A 77-year old hermit living alone on the Sardinian island of Budelli for the past 27 years is threatened with eviction. Mauro Morandi has maintained the island for many years, benefiting summer tourists, but the island is now in public hands and he fears eviction. A petition drive on his behalf using Change.org is being championed by supporters.

URL: https://www.thelocal.it/20160525/italy-launches-petition-to-stop-eviction-of-paradise-islands-hermit-custodian; Change.org petition (in Italian): https://www.change.org/p/facciamo-in-modo-che-mauro-il-custode-eremita-di-budelli-possa-continuare-a-vivere-l%C3%AC-glgalletti?utm_source=embedded_petition_view

Fausto Mottalini, Italian hermit

Brief interview with an Italian hermit, Fausto Mottalini, who lives in Sostila, an Italian Alps ghost village, where he is the only resident.
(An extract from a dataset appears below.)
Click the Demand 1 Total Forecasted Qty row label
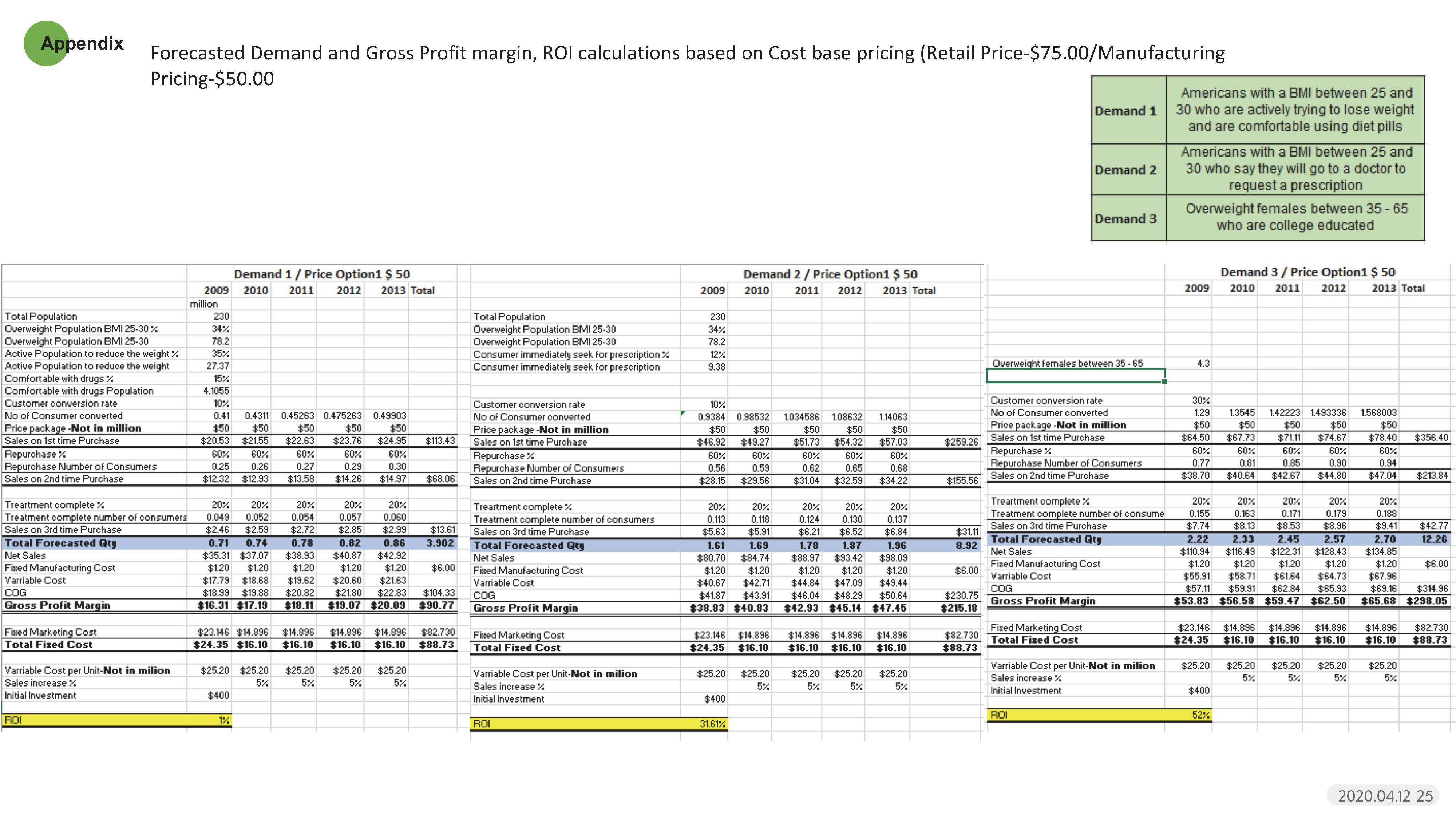The image size is (1456, 819). pyautogui.click(x=61, y=543)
“Many people think I’m a crazy kind of hermit, living here all alone, with no one to talk to or spend the days with. But I love it, I’m the guardian of this place. It’s like living in a fairy tale — time is frozen.”

URL: http://www.ozy.com/true-story/how-was-your-day-italian-hermit/67884

Julia Holloway: hermit’s active life

The newspaper Catholic Philly reports on Julia Bolton Holloway, 78, a Catholic, a Dante scholar with a doctorate in medieval studies, and a resident of Florence, Italy. She works as a groundskeeper in a cemetery — and assists Roma (gypsy) families in seeking social assistance and especially in offering them English language instuction. She calls herself an “urban hermit” who is “freelancing” the religious life in her contemplative solitude, while pursuing a busy life.
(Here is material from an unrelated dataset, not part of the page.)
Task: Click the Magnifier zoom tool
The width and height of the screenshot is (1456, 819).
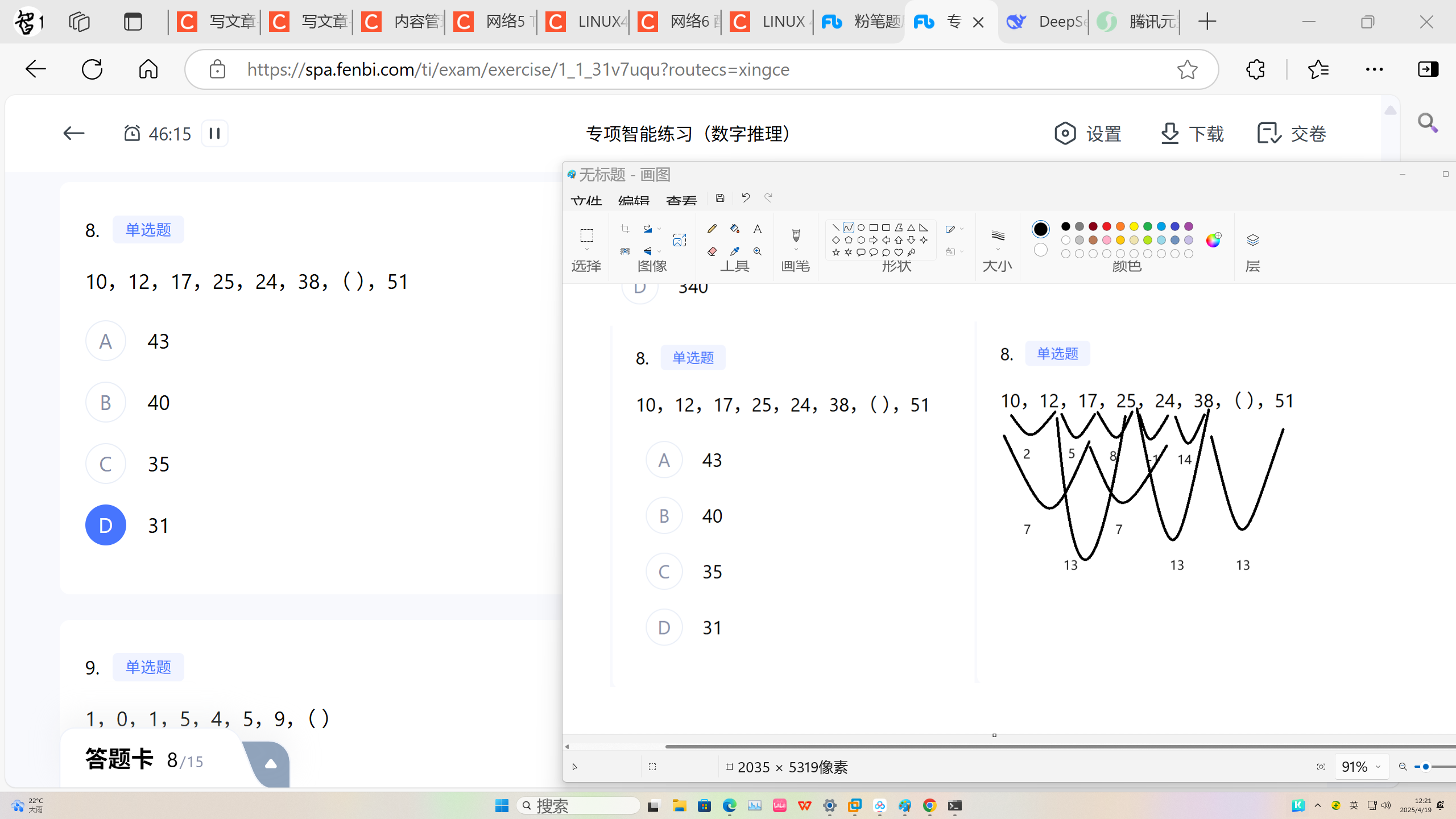Action: pyautogui.click(x=758, y=251)
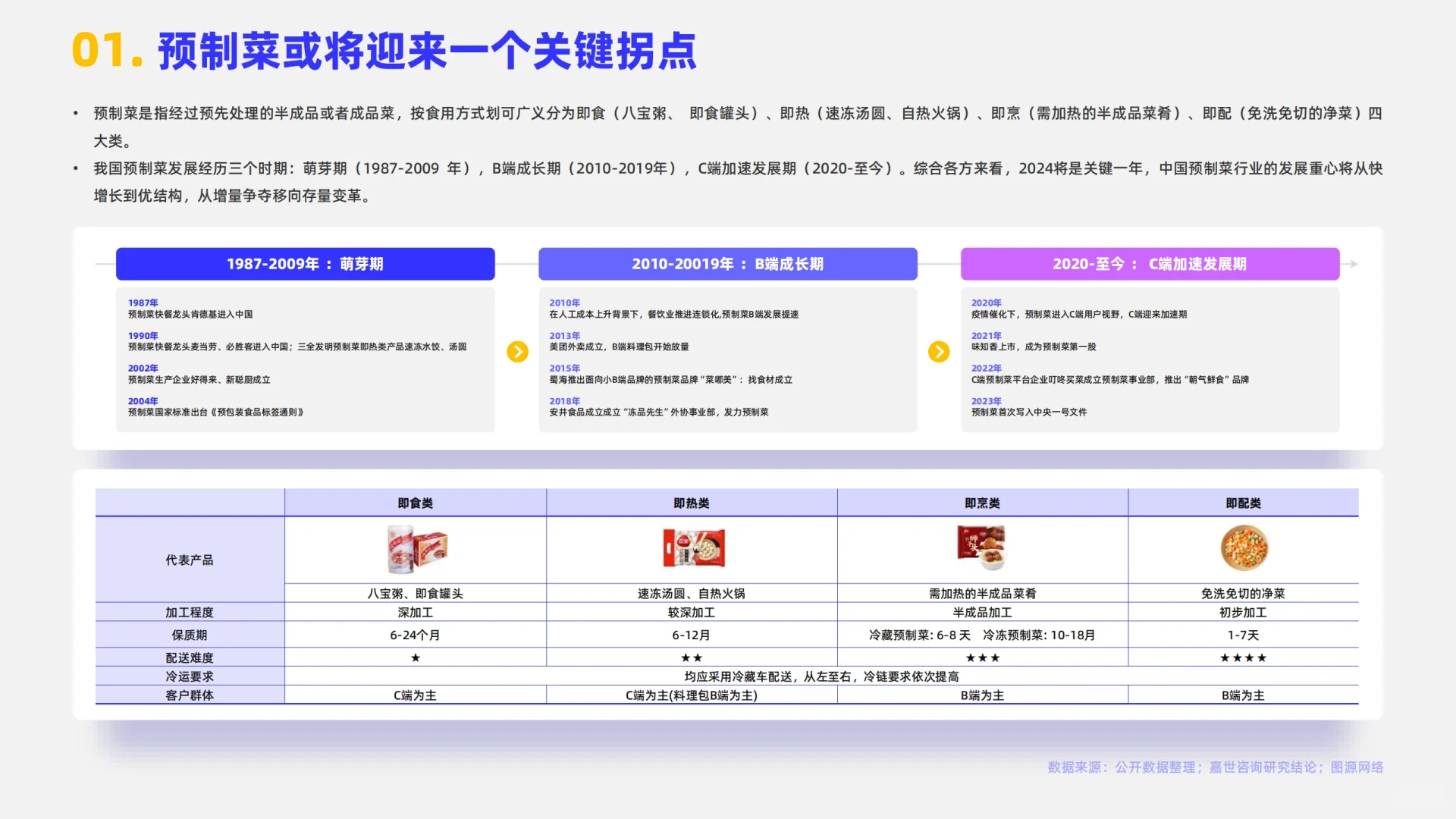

Holloway, who is a writer, carpenter, seamstress, cultural critic, religious website designer and great-grandmother, said the eremitical life enables her to focus on her many projects. One of those is lobbying local authorities and international courts to allow Roma families to work and retain custody of their children, who are often taken from them by Italian social services.

Holloway was particularly influenced by the medieval mystic Julian of Norwich, who combined an active life with reflective eremitism.

“The eremitical life is an excellent mode of life to be a writer, because what you do is you reduce all the false stimuli. There’s no television, you’re just not interested in consumerism,” she explained.

“With writing you transcend time. It’s a conversation you have listening to (Sts.) Augustine and Monica. … You arrive at that silence, which is the like the silence of a Quaker meeting, where the Spirit speaks,” she said.

Being a hermit is a liberating lifestyle, Holloway said.

“If you are doing it from the spiritual base, from the base of prayer and contemplation, somehow it takes off, it has its own energy,” she said, “it doesn’t come from me.”

URL: http://catholicphilly.com/2015/11/news/world-news/freelancing-the-religious-life-an-urban-hermit-tells-her-story/

Pope Celestine’s fate

Much of the interest in the resignation of Pope Benedict XVI was to compare and contrast his action to that of the only previous pope to resign, Celestine V.  The treatment of Celestine was largely overlooked by the popular media, and, doubtless, the faithful. (See Hermitary article: http://www.hermitary.com/articles/celestine.html)

A recent Discovery news item relates that, no, Celestine was not murdered. Reading the events surrounding the last years of Celestine’s life suggests that the cause of his death is not as relevant as this news source suggests, but remains of antiquarian interest.